Source information:
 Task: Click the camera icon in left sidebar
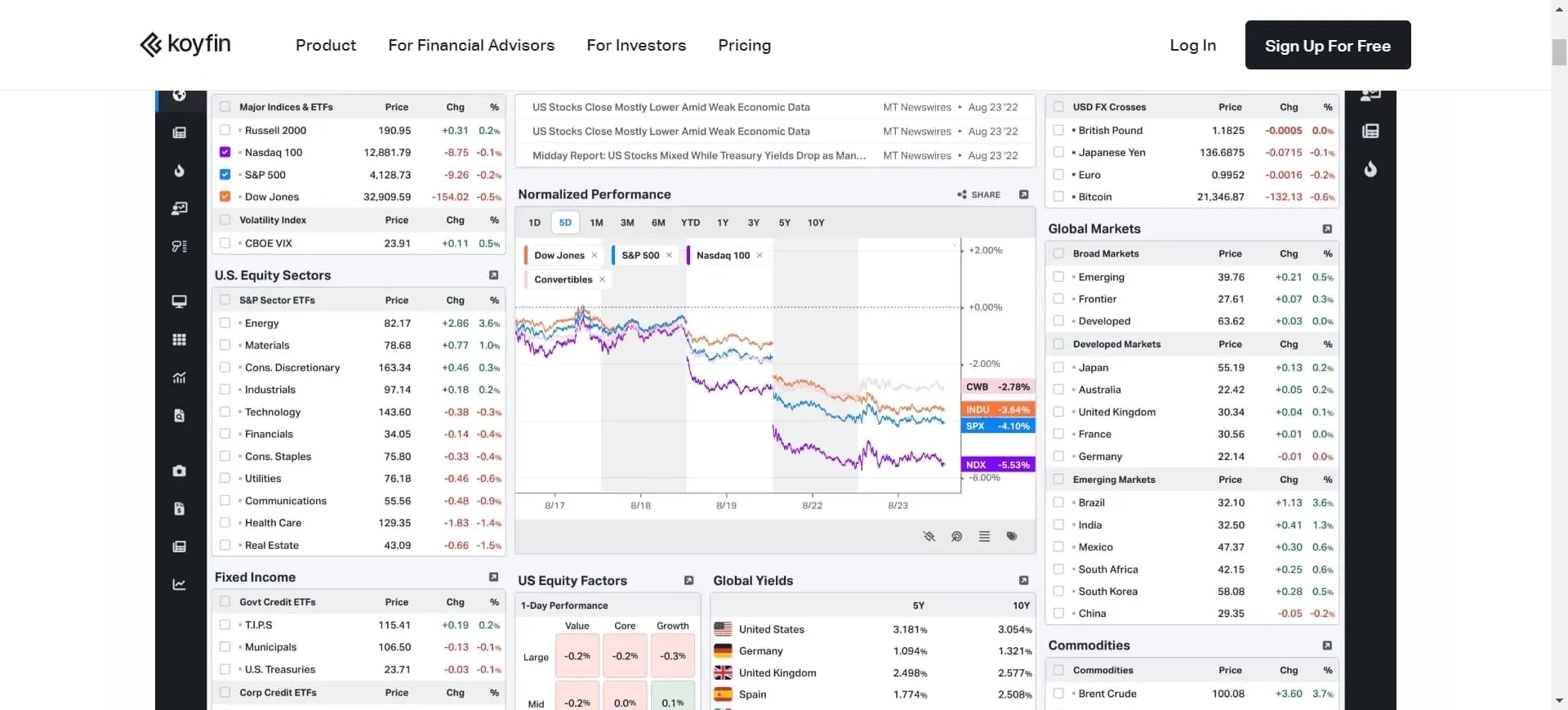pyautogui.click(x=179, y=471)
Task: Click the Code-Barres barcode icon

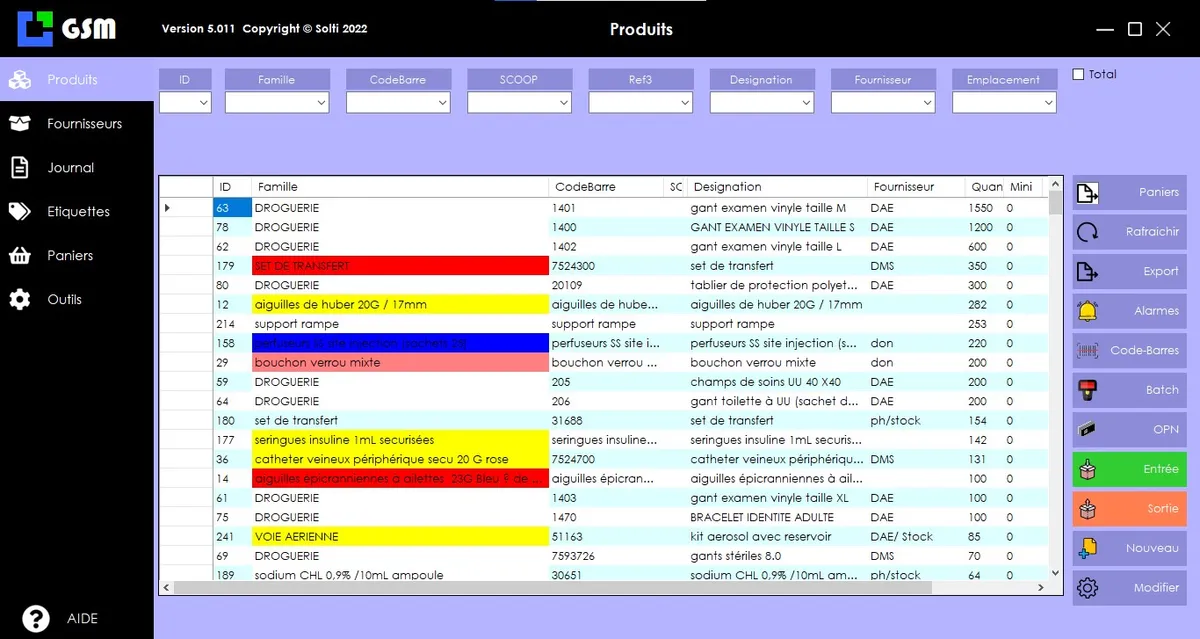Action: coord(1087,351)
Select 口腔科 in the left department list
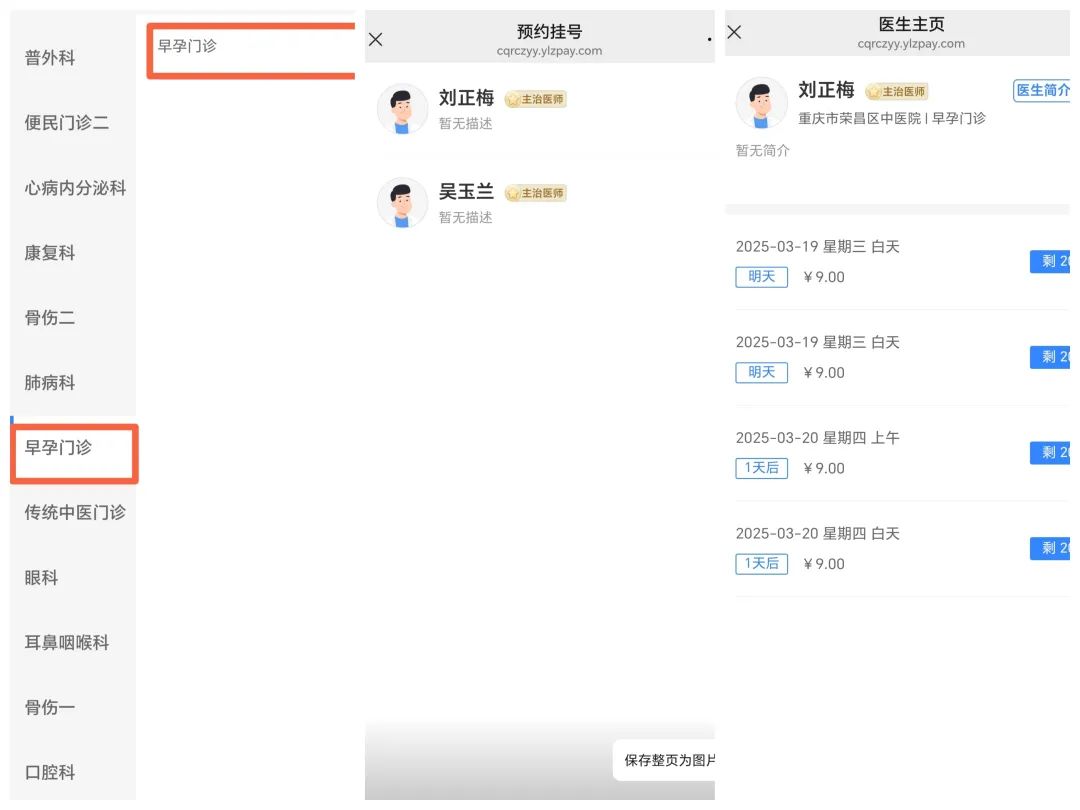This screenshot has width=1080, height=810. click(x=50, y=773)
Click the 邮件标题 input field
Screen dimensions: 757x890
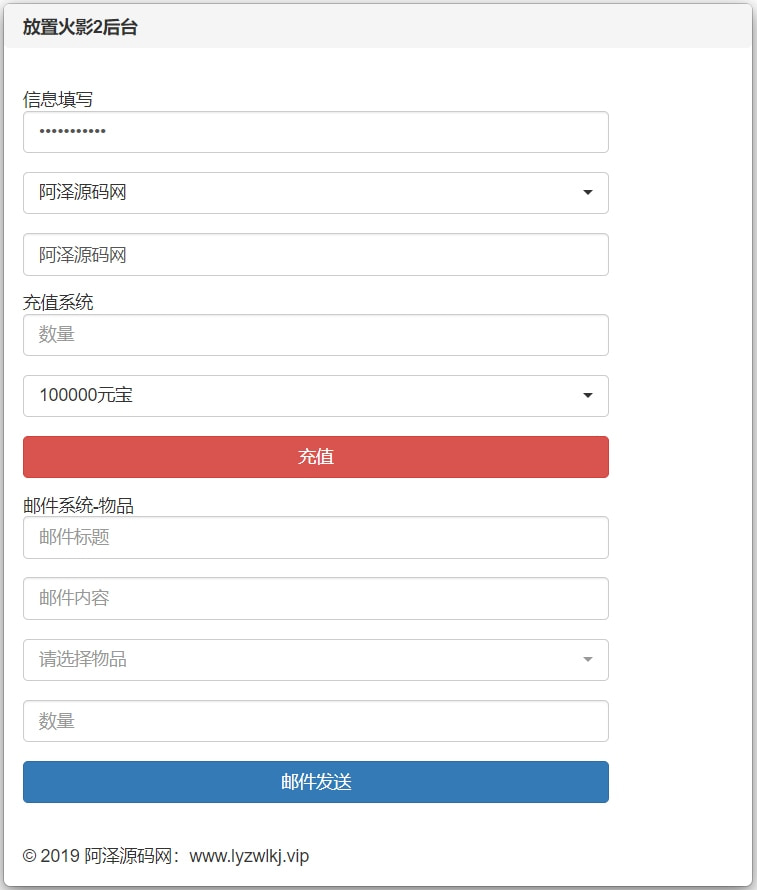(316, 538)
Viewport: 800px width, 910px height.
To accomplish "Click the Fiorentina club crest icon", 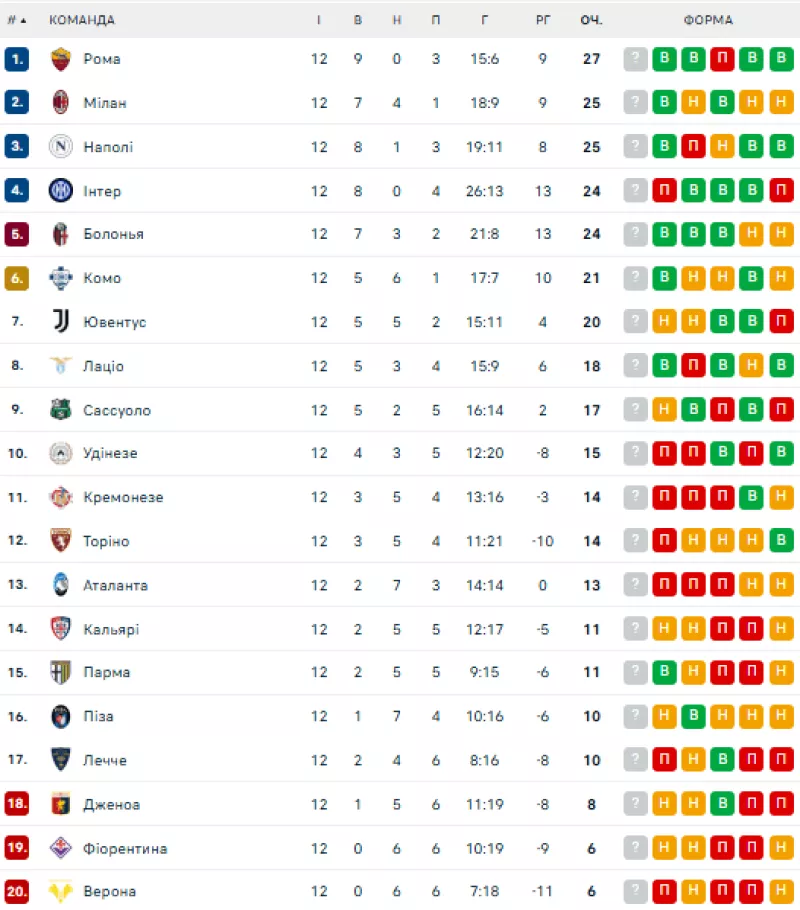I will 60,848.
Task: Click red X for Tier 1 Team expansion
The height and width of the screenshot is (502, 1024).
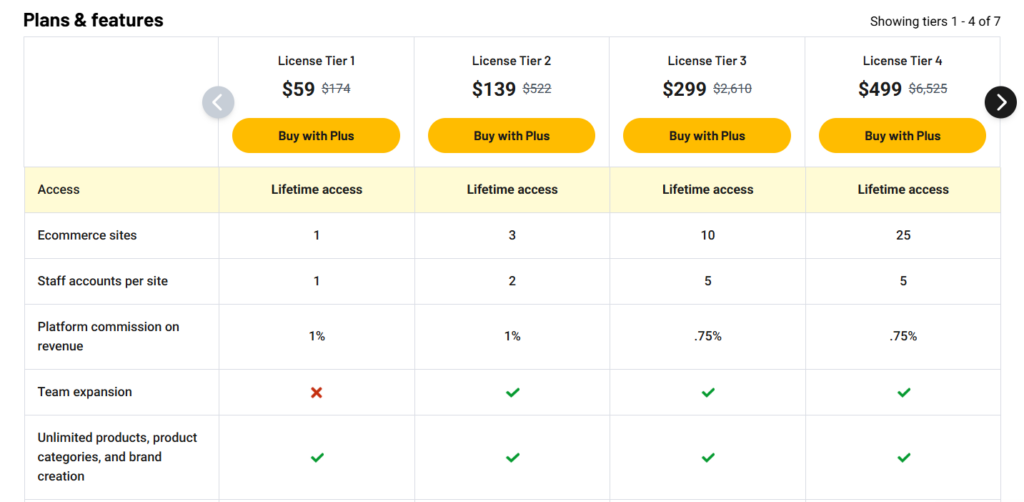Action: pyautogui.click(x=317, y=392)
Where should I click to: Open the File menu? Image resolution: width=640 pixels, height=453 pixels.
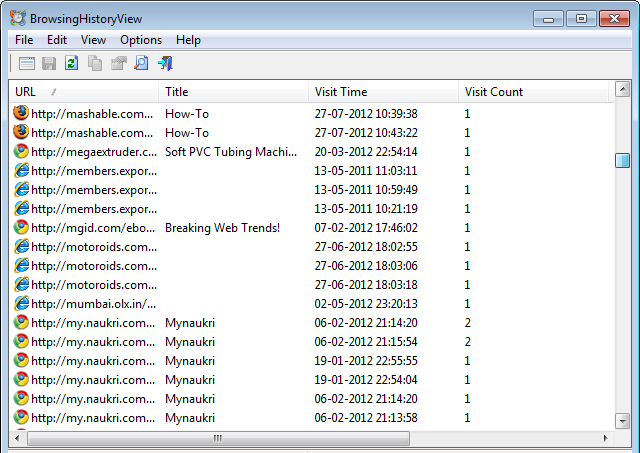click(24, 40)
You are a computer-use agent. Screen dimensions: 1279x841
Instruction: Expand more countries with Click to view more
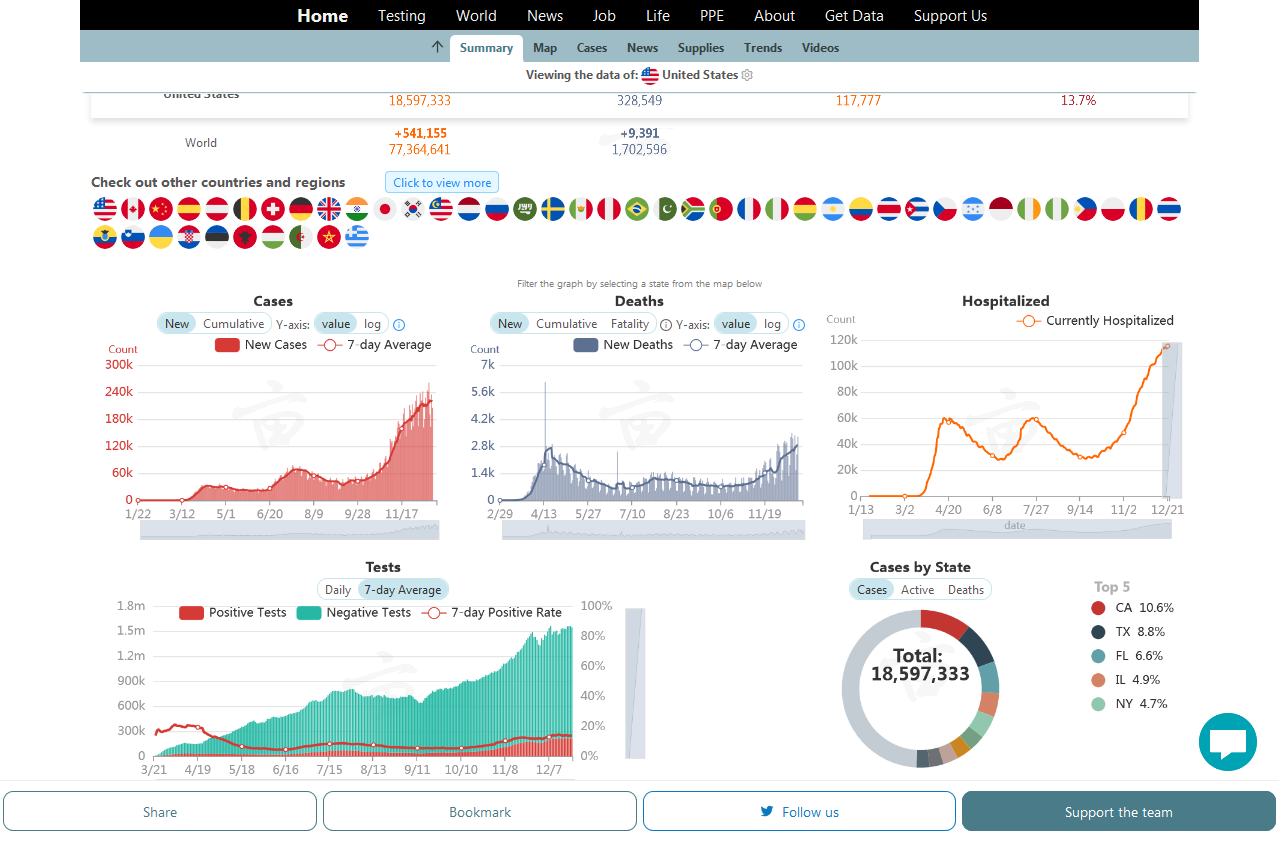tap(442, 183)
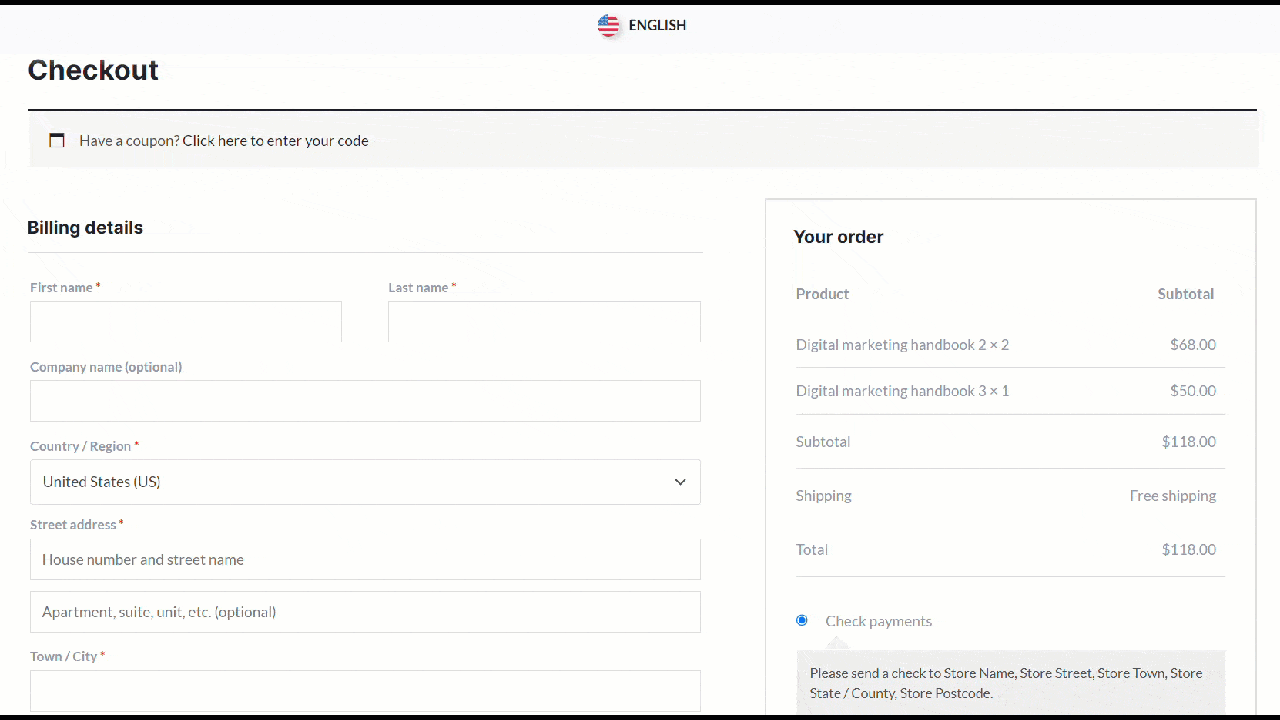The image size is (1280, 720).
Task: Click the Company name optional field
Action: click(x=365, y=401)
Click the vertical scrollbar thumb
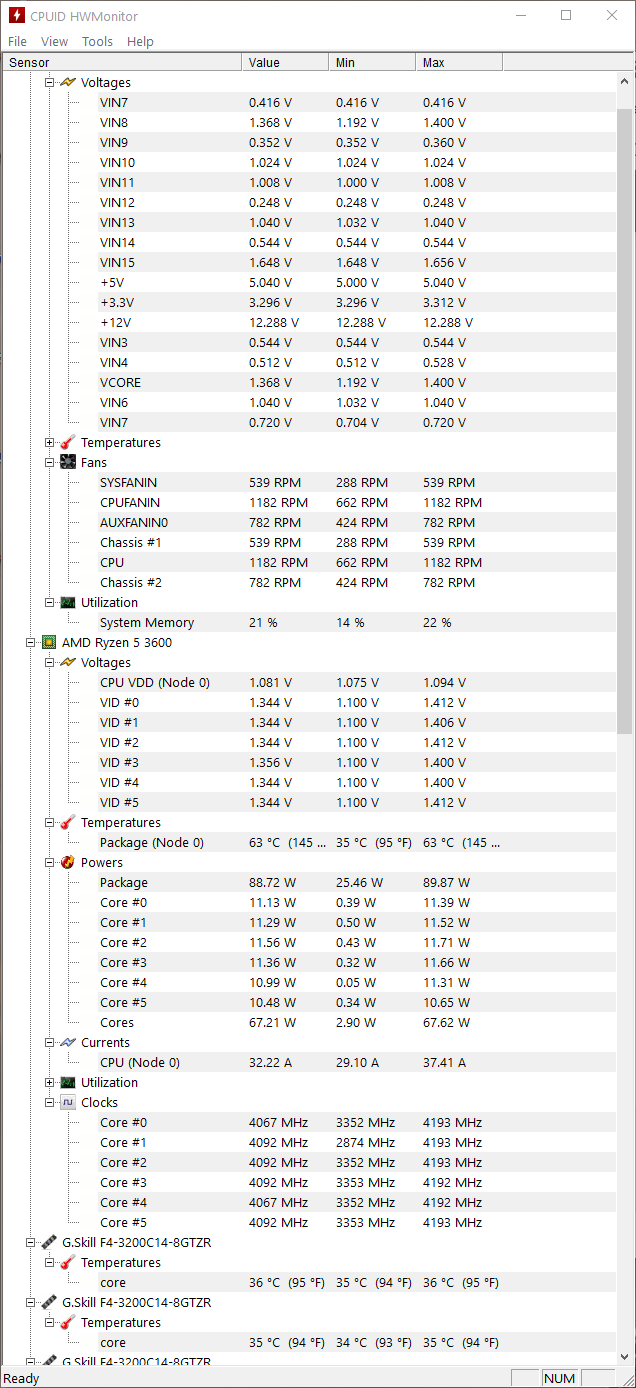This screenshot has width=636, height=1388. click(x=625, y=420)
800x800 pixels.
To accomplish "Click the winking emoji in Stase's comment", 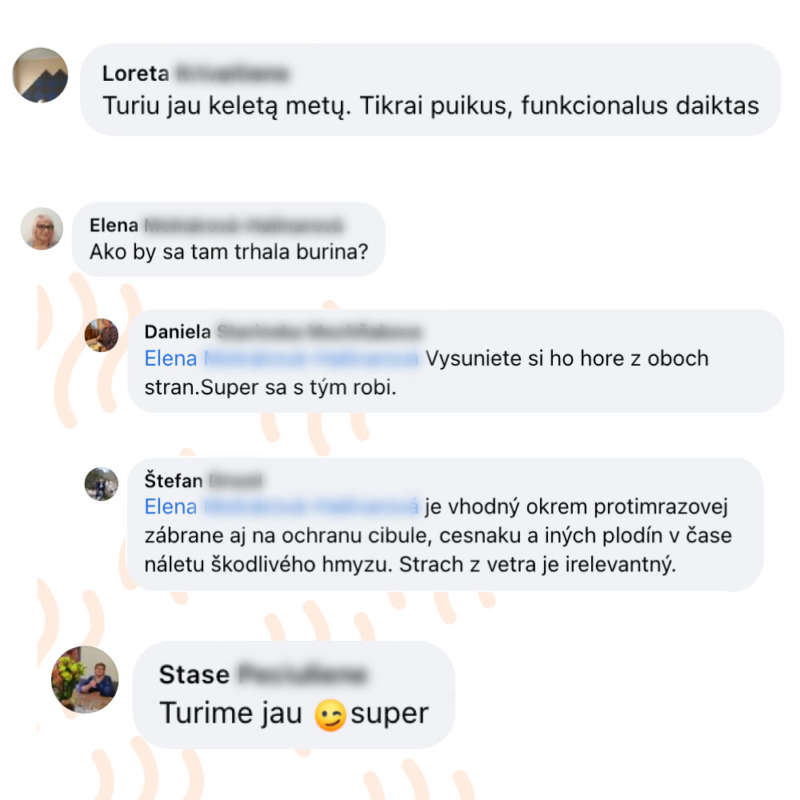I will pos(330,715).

Work instruction: Each line from the first line of the listing through the line with "Click the 邮件标题 input field" must be printed exactly, both ends included, and no picture may appear.

Solution:
 Task: Click the camera icon in left sidebar
pyautogui.click(x=179, y=471)
Task: Click the Code-Barres barcode icon

Action: coord(1087,351)
Select 口腔科 in the left department list
This screenshot has width=1080, height=810. click(x=50, y=773)
Click the 邮件标题 input field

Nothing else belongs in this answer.